# TEXTAUSZUG:
================================

Kompetentere Menschen als ich haben sich bereits die Mühe gemacht, penibel auszutesten, worauf es bei der Zubereitung von gutem gebratenem Reis ankommt. Ich fasse das hier daher nur kurz zusammen: Der Reis muss trocken sein, die Pfanne (ideal: der Wok) sehr heiß, sämtliche Bei- und Würzgaben sollten sparsam verwendet werden (genauso wie bei einer Pizza). Ei, Frühlingszwiebel, Ingwer und Knoblauch sind meiner Meinung nach Pflicht, alles andere ist Verhandlungs- und Vorabendessenssache.

Europäischer Wermutstropfen

Der einzige Wermutstropfen des europäischen Reisbraters ist, dass ihm das adäquate Kochgerät zum Gericht nicht zur Verfügung steht: Düsenantriebsartige Gasbrenner, wie sie in Asien Standard sind, sind hier schlicht verboten. Auf starken Gasherden kann zumindest noch ein Wok verwendet werden, auf einem Elektroherd (wie meinem) ist aber selbst das völlig sinnlos (mit Induktionswoks fehlt mir die Erfahrung). Richtiger "Wok Hei", der charakteristische, leicht angesengte Geschmack eines Stir Frys, ist daher leider nicht zu bekommen. Das ist schade, aber nicht zu ändern – und noch lange kein Grund, auf gebratenen Reis zu verzichten.

Die folgenden Rezepte sind meine Standardvarianten – einmal mit getrockneten Shrimps und Fischsauce, einmal mit chinesischer Hartwurst und Sojasauce – und sollen bloß der Anschauung dienen. Variieren Sie sie je nachdem, worauf Sie Lust und was Sie im Kühlschrank haben (derzeit bieten sich zum Beispiel einige Erbsen als grüne Einsprengsel an).

Die goldene Regel des Reisbratens lautet: Sei vorbereitet. Bevor Sie zu kochen beginnen, sollten all Ihre Zutaten bereitstehen, sodass Sie sie nur mehr im richtigen Moment in die Pfanne oder den Wok werfen müssen. Ich verwende stets Jasminreis, weil ich ihn mag und das jener Reis ist, den ich in Vier-Kilo-Säcken im Asiashop meines Vertrauens kaufe. Andere Reisarten gehen aber genauso gut.

Foto: Tobias Müller

Es gibt mehrere Möglichkeiten der Bratreihenfolge. Die folgende ist meiner Meinung nach die ölsparendste und sorgt trotzdem dafür, dass der Reis ein wenig knusprig wird. Wem Einfachheit vor Knusperreis geht, der macht es so wie die Autoren dieses wunderbaren Buches und brät einfach zuerst das Ei, dann die Gewürze und Fleisch, und wirft schließlich den Reis dazu, alles über relativ hoher Hitze. Das klebt ein wenig am Pfannenboden, schmeckt aber auch fein.

================================

# DATENSÄTZE:

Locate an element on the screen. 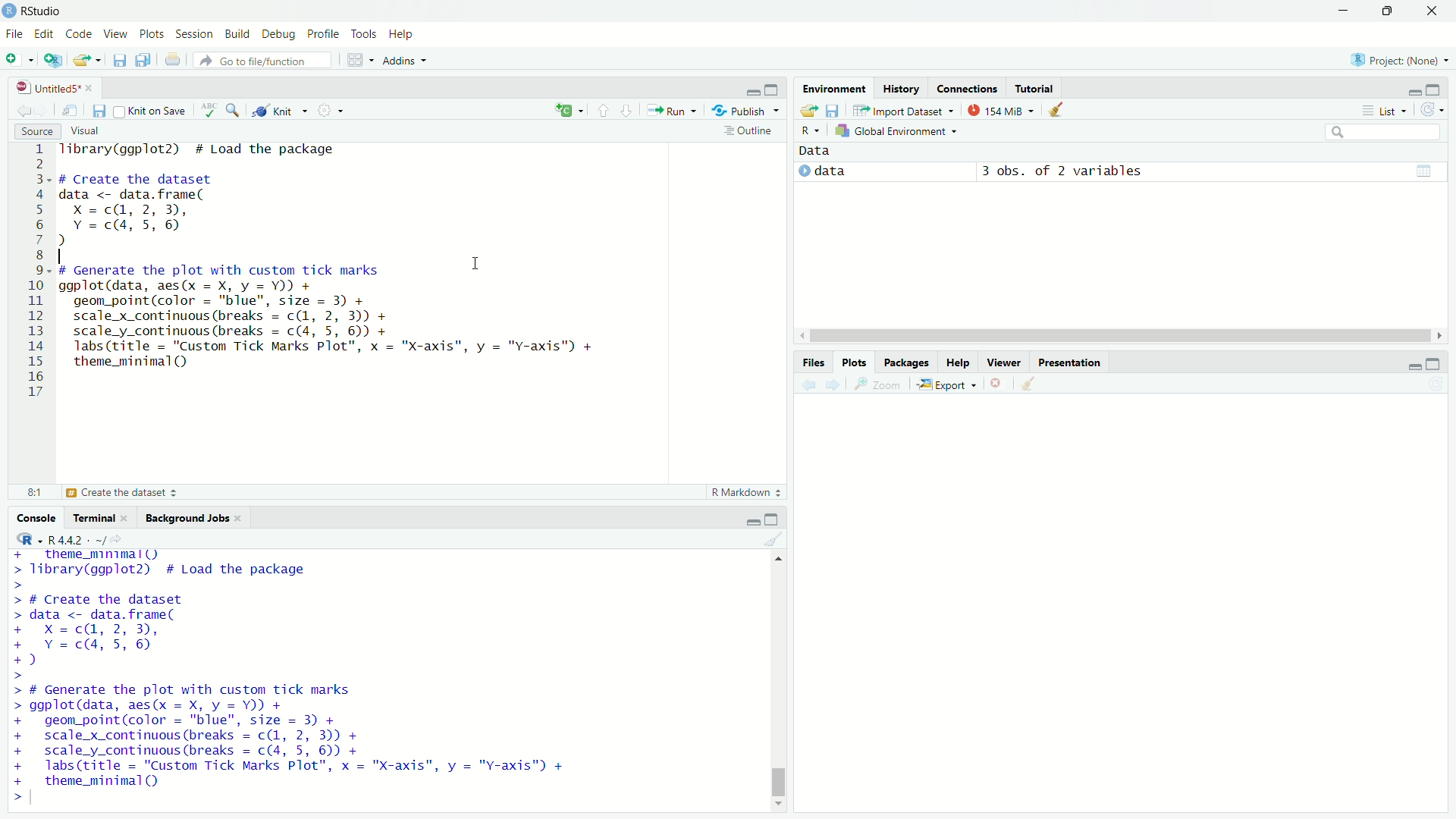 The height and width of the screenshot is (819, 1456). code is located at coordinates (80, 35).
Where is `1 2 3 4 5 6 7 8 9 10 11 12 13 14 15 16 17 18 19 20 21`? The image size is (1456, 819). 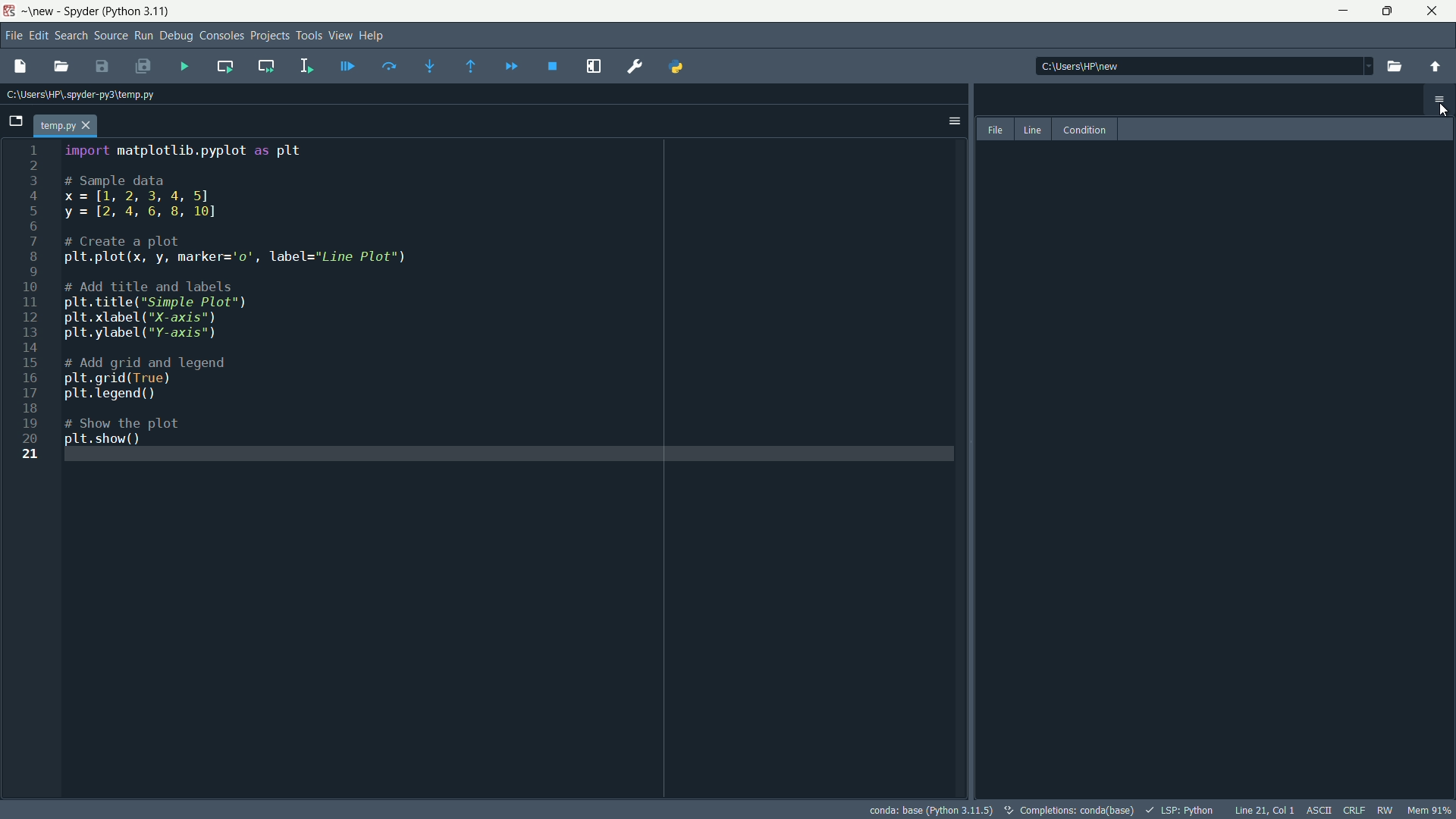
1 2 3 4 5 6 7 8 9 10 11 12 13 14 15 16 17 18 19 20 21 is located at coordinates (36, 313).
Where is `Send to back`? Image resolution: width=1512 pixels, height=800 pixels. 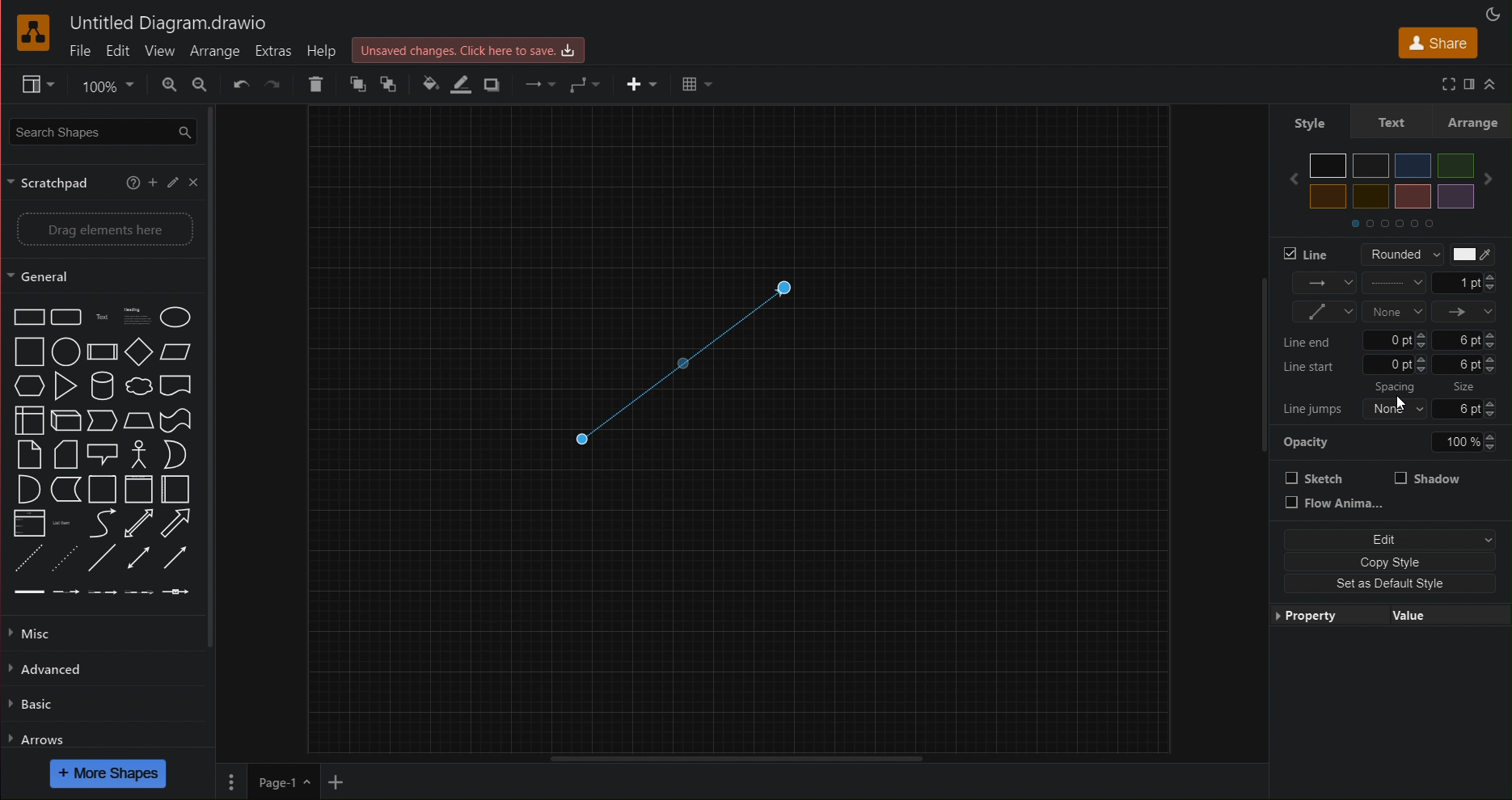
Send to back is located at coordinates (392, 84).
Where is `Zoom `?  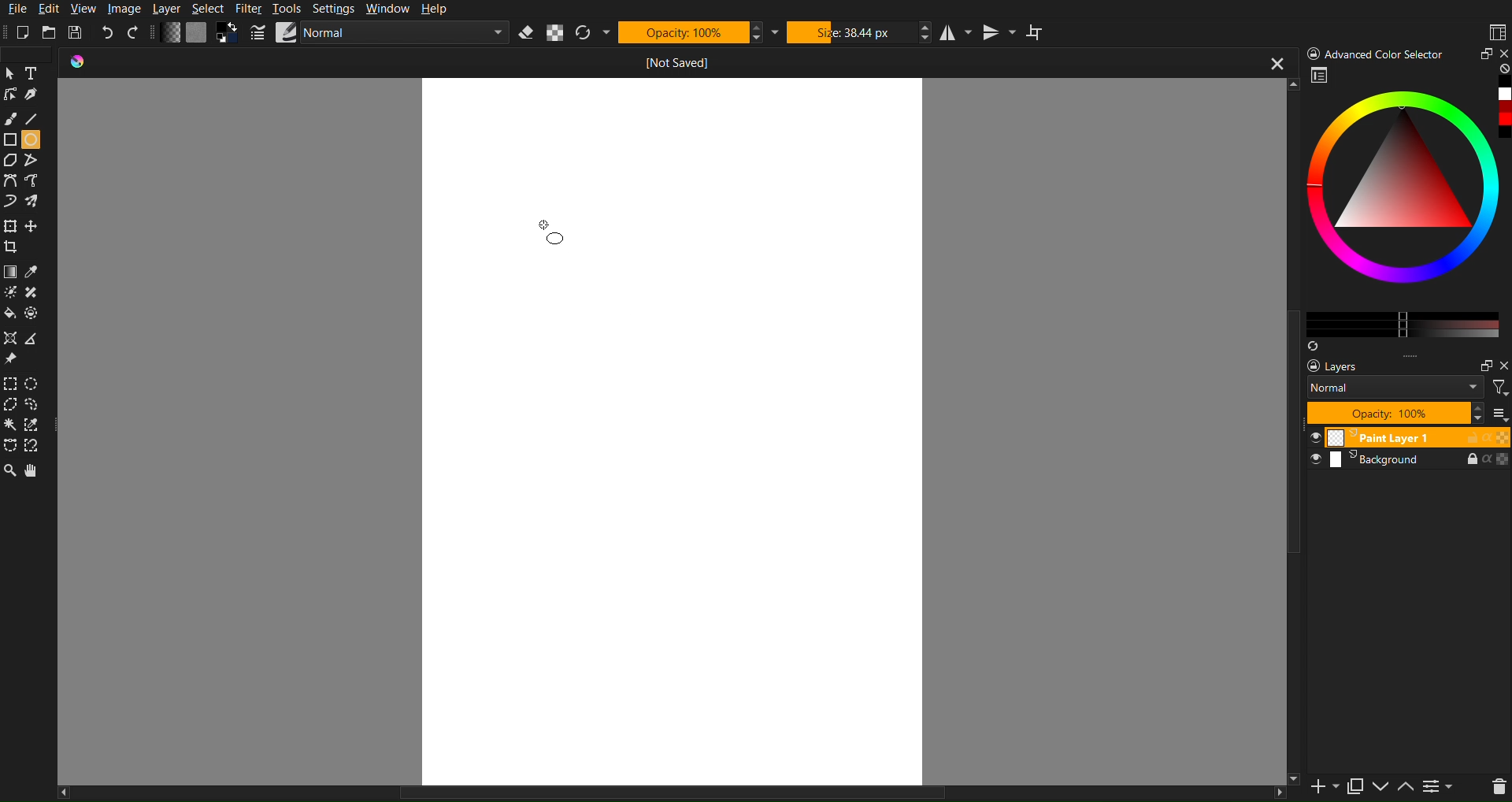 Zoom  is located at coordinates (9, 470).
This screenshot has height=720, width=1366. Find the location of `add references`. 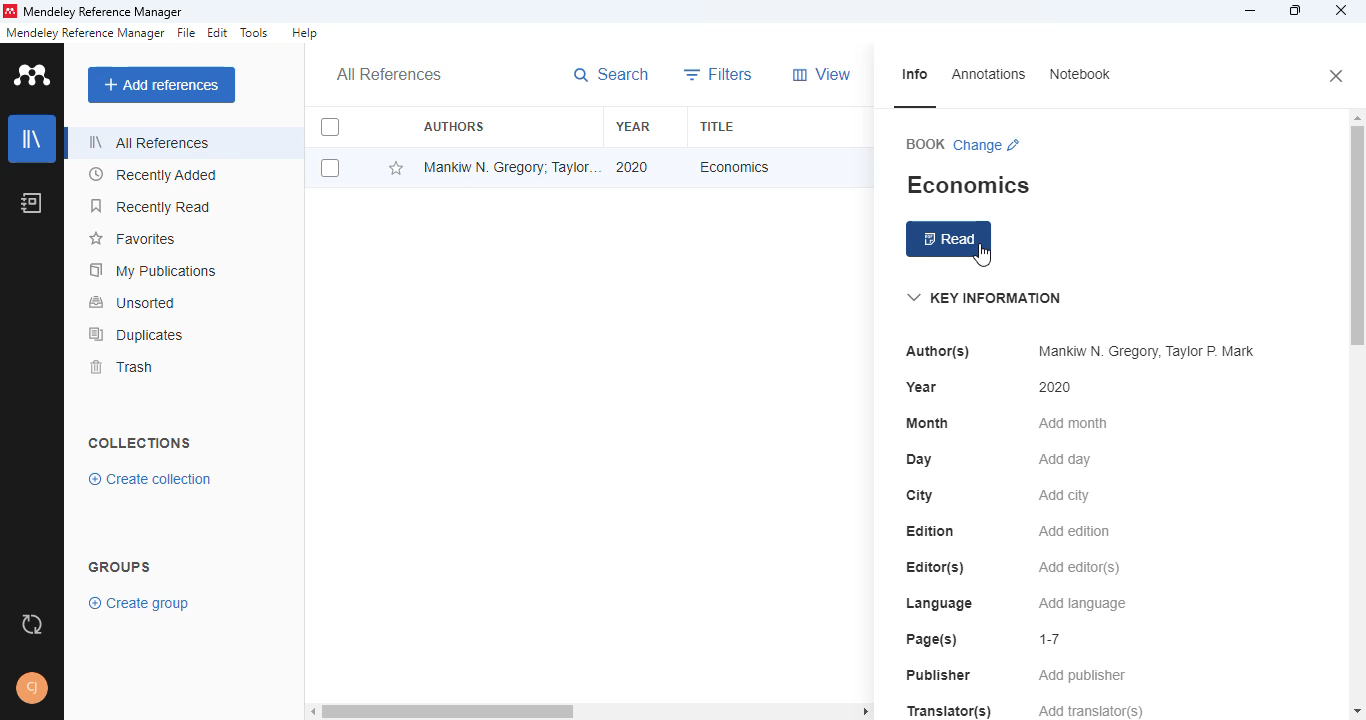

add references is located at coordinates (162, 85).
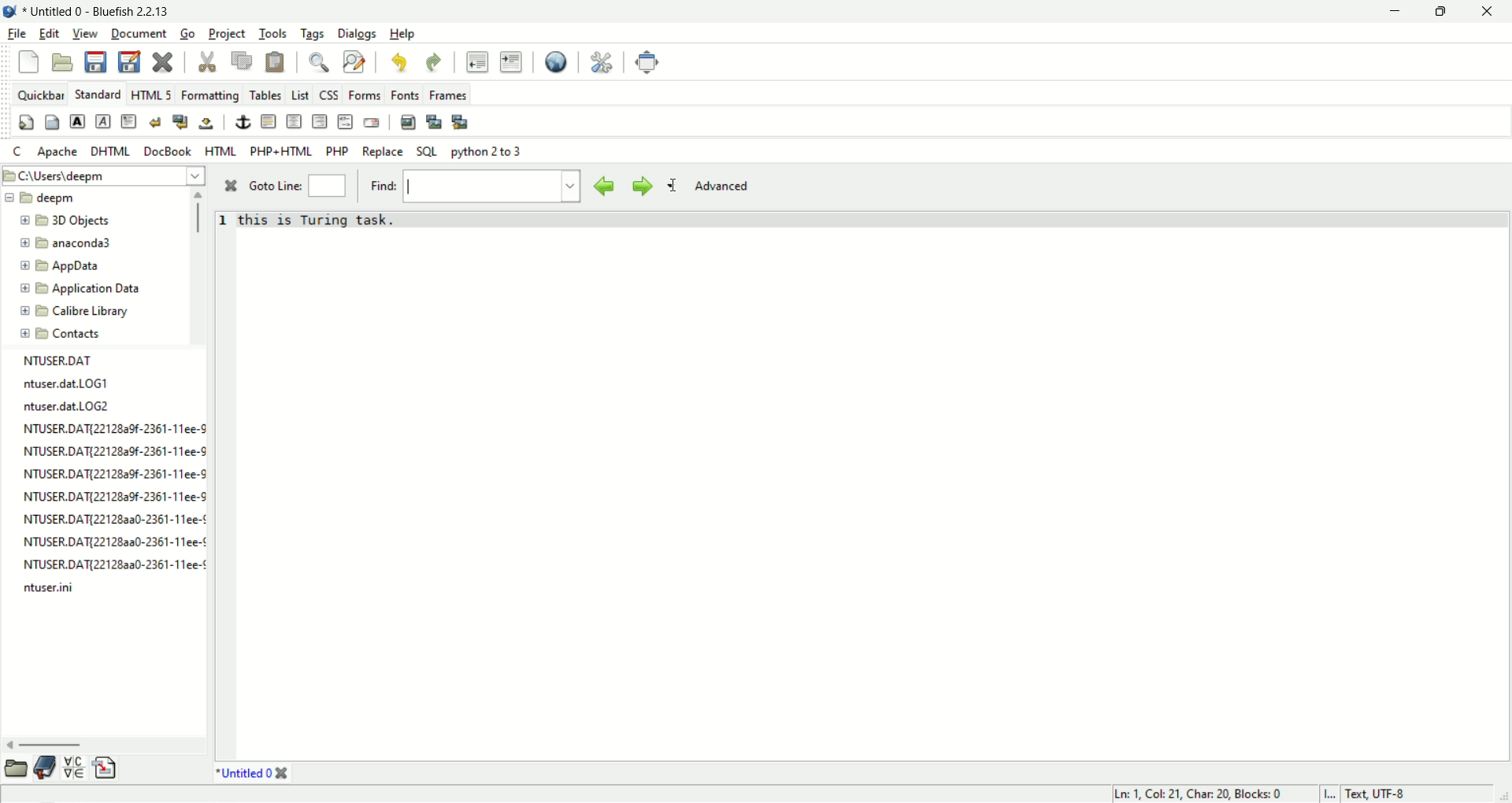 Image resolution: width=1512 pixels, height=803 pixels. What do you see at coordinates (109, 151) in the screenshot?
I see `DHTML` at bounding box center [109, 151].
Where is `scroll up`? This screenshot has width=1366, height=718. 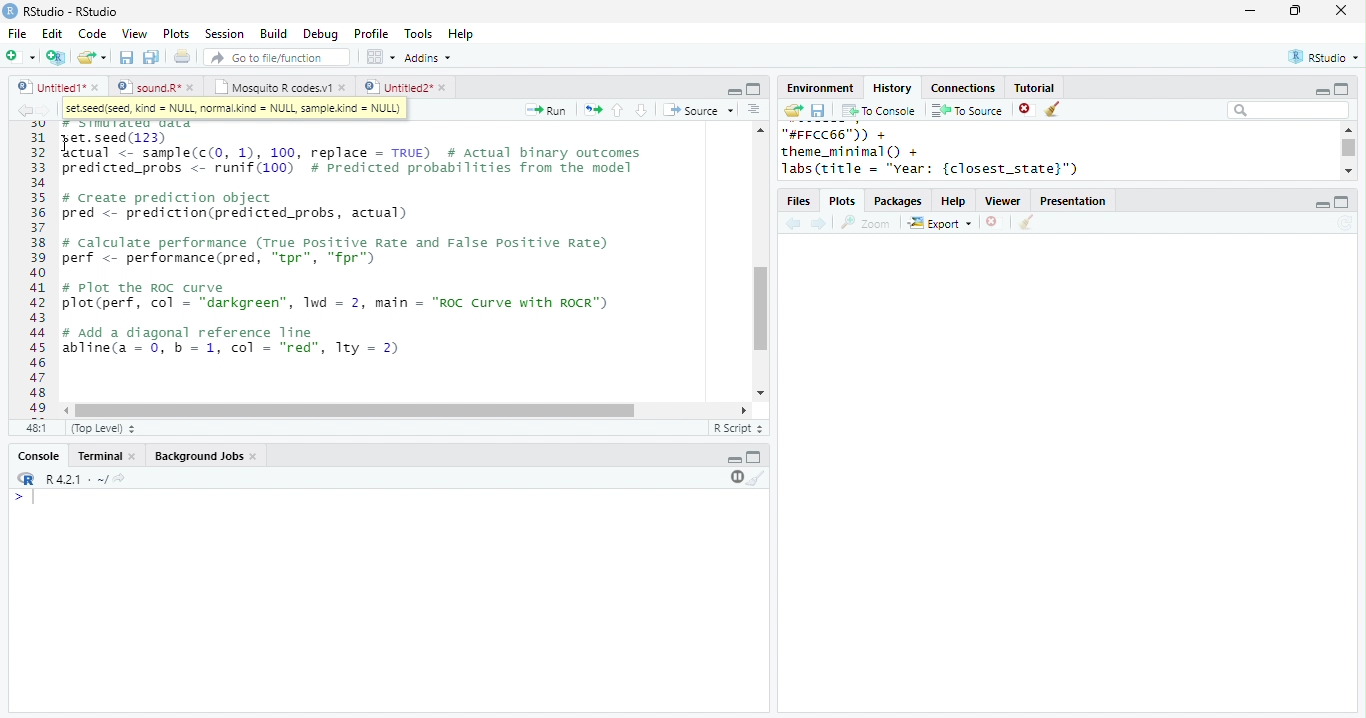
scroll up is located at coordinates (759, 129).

================================

# AUFGABE:
Wie lautet im Text über gebratenen Reis der Abschnitt, der mit den Worten um „Die goldene Regel“ einsetzt und mit „aber auch fein.“ schließt? Gib ihn wortgetreu aus.

# LÖSUNG:
Die goldene Regel des Reisbratens lautet: Sei vorbereitet. Bevor Sie zu kochen beginnen, sollten all Ihre Zutaten bereitstehen, sodass Sie sie nur mehr im richtigen Moment in die Pfanne oder den Wok werfen müssen. Ich verwende stets Jasminreis, weil ich ihn mag und das jener Reis ist, den ich in Vier-Kilo-Säcken im Asiashop meines Vertrauens kaufe. Andere Reisarten gehen aber genauso gut.

Foto: Tobias Müller

Es gibt mehrere Möglichkeiten der Bratreihenfolge. Die folgende ist meiner Meinung nach die ölsparendste und sorgt trotzdem dafür, dass der Reis ein wenig knusprig wird. Wem Einfachheit vor Knusperreis geht, der macht es so wie die Autoren dieses wunderbaren Buches und brät einfach zuerst das Ei, dann die Gewürze und Fleisch, und wirft schließlich den Reis dazu, alles über relativ hoher Hitze. Das klebt ein wenig am Pfannenboden, schmeckt aber auch fein.